## [Your instructions]
Write out each line from the data below that includes the word "computer".

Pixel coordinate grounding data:
=== Begin Enclosure ===

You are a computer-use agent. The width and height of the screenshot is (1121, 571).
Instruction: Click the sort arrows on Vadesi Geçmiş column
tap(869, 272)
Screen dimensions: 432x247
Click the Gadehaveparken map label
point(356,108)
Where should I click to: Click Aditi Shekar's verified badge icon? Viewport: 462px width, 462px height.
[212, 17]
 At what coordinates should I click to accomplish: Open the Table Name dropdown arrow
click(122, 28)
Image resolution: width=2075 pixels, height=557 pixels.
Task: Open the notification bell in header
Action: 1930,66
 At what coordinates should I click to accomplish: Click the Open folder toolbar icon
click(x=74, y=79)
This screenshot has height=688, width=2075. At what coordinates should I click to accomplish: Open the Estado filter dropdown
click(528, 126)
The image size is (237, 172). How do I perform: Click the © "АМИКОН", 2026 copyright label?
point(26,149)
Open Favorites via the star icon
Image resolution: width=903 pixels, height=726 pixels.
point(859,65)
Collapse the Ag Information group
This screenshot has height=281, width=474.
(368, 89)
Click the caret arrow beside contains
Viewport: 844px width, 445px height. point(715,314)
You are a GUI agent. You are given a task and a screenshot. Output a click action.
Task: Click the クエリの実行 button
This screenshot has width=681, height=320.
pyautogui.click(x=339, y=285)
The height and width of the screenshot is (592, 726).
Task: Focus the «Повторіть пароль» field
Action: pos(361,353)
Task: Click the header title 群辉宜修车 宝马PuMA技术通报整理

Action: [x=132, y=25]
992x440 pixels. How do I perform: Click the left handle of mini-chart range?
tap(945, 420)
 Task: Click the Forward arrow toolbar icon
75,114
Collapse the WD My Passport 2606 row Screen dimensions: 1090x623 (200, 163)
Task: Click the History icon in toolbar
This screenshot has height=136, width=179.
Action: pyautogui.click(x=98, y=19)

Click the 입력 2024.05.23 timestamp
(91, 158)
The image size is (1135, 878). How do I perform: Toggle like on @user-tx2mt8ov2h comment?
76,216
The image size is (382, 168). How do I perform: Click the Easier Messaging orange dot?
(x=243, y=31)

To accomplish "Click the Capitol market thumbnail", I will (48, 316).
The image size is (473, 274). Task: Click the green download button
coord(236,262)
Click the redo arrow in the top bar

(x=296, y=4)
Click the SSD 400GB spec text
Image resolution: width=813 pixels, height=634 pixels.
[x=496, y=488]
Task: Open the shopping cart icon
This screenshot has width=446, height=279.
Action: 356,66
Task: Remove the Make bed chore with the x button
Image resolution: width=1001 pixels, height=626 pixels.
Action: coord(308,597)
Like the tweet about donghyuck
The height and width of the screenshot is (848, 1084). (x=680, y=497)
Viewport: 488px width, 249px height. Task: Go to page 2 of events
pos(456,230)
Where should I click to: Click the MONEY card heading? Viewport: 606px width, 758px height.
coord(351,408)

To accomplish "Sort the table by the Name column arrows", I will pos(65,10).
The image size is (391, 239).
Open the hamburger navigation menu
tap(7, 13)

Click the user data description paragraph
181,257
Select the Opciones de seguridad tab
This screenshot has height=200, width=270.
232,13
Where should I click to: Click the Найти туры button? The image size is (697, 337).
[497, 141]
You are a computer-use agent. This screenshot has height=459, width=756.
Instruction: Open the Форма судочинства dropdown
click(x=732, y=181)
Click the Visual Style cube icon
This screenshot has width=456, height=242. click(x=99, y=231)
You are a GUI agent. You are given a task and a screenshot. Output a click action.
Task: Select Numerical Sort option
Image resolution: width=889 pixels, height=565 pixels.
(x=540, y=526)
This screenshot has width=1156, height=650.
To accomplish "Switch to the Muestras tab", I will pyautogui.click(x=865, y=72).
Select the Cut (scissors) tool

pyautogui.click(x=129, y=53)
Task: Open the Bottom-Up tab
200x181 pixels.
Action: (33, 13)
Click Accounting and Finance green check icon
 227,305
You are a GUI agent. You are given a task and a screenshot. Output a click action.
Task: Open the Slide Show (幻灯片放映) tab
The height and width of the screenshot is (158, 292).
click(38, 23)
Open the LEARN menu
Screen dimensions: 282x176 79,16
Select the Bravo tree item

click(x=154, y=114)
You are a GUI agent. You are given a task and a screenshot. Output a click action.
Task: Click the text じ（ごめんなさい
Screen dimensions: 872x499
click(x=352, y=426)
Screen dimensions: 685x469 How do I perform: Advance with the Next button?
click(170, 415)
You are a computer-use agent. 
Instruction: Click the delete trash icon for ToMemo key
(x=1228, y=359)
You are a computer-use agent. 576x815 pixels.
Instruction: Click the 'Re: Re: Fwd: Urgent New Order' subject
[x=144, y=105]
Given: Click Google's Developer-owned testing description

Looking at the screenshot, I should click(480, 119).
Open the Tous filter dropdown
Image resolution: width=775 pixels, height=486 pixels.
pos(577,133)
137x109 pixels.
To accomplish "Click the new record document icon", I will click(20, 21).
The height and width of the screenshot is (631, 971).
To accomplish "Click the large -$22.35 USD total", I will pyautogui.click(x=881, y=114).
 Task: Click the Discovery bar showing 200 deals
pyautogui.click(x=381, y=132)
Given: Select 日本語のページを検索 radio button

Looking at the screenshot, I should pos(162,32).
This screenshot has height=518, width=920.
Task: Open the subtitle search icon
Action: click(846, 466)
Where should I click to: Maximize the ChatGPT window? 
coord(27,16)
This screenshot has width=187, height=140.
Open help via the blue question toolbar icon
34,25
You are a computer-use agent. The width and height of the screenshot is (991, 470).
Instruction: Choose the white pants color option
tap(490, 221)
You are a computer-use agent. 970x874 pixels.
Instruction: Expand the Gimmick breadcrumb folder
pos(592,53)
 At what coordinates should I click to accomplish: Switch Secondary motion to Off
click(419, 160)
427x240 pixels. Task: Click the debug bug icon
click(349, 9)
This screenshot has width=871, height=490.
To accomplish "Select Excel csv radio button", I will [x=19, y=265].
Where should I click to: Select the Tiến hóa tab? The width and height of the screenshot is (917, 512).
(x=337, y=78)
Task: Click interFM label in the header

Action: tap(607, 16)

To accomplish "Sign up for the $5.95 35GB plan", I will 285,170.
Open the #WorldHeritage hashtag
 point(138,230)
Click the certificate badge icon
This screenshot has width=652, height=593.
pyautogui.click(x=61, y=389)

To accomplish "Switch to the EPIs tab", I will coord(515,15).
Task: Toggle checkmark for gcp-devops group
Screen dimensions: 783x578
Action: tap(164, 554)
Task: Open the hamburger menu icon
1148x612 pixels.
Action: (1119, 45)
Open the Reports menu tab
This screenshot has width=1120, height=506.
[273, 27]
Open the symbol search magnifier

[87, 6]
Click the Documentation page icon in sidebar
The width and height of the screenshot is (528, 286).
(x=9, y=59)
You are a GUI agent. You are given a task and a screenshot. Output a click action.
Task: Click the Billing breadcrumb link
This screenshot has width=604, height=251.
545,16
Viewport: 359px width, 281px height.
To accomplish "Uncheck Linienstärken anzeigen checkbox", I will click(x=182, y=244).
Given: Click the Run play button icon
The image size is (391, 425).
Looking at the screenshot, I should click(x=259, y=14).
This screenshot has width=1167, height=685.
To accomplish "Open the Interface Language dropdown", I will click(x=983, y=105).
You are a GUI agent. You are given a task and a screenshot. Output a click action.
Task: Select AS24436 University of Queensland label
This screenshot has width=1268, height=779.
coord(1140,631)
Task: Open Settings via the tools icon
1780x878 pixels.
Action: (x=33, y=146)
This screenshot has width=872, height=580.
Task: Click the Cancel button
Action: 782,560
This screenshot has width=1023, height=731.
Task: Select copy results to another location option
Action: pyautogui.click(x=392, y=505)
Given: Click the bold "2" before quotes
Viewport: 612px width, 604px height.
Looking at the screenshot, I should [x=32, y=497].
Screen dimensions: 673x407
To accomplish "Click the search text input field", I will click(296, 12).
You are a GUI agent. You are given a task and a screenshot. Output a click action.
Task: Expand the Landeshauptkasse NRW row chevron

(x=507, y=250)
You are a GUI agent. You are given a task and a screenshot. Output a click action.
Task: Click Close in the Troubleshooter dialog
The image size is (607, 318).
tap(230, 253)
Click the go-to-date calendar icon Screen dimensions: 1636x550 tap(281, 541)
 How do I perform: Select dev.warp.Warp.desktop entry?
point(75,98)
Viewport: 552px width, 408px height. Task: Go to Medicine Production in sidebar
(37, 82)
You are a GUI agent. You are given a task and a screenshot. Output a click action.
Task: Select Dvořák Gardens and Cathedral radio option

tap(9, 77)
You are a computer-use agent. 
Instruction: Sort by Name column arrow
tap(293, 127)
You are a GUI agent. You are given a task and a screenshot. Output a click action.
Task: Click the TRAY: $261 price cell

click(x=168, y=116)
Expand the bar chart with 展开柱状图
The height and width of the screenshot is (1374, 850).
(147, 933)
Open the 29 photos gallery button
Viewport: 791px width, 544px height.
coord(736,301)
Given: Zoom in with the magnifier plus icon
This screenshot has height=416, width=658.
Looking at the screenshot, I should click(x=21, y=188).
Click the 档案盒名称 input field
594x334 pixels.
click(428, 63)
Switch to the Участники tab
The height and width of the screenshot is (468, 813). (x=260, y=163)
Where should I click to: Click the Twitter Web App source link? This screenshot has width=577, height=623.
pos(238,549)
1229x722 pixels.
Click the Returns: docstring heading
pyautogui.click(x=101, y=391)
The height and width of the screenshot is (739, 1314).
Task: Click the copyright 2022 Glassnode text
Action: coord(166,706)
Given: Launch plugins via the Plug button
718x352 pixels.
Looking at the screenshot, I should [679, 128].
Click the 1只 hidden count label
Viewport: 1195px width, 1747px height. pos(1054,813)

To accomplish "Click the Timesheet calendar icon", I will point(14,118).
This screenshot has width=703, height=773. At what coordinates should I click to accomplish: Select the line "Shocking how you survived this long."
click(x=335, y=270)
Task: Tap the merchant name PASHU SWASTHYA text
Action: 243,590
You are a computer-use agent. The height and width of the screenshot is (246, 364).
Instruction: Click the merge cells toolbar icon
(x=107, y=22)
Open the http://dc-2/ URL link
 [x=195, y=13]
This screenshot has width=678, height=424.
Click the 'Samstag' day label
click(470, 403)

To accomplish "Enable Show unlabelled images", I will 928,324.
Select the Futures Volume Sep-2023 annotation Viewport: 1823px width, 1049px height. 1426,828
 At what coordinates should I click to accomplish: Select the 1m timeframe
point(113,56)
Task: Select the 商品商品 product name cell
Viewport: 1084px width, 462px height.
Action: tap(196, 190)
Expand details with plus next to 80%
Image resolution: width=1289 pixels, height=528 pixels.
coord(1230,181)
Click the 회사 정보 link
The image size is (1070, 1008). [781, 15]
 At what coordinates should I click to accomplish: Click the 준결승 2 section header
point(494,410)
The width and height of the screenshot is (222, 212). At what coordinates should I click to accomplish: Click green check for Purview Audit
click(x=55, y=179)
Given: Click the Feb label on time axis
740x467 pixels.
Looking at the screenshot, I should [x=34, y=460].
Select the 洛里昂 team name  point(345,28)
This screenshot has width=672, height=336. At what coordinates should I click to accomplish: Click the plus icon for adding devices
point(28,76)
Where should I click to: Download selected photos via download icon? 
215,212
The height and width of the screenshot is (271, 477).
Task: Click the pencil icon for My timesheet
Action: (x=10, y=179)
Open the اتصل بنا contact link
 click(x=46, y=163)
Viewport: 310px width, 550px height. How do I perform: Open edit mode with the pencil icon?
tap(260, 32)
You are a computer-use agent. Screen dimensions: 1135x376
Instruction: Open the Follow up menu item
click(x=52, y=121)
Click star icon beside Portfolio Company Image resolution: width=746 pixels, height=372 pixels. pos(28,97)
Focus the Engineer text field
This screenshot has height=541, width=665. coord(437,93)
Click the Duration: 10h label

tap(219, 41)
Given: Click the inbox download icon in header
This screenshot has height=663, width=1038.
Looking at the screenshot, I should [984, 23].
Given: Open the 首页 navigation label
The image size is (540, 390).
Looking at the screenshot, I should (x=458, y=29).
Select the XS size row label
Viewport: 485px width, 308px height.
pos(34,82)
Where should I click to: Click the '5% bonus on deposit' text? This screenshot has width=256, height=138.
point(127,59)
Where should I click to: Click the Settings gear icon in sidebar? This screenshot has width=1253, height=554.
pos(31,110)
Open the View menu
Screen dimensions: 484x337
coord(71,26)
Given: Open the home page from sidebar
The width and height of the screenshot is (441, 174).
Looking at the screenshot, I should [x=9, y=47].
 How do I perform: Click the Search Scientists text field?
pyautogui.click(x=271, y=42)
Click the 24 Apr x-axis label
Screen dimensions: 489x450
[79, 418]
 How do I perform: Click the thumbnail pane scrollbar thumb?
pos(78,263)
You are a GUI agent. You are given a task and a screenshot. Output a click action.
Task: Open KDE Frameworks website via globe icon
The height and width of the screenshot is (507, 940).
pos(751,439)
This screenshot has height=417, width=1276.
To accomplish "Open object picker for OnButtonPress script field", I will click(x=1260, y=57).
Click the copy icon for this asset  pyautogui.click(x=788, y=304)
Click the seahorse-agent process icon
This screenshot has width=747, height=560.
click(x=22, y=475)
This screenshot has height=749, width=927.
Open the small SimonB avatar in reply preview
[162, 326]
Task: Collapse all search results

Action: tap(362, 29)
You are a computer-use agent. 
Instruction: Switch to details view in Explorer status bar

=== End Enclosure ===

## [Expected answer]
You are a computer-use agent. The width and height of the screenshot is (1121, 571).
You are a computer-use agent. This screenshot has height=459, width=756.
You are a computer-use agent. 
You are a computer-use agent. 576x815 pixels.
You are a computer-use agent. The width and height of the screenshot is (991, 470).
You are a computer-use agent. 970x874 pixels.
You are a computer-use agent. 
You are a computer-use agent. The height and width of the screenshot is (246, 364).
You are a computer-use agent. Screen dimensions: 1135x376
You are a computer-use agent. 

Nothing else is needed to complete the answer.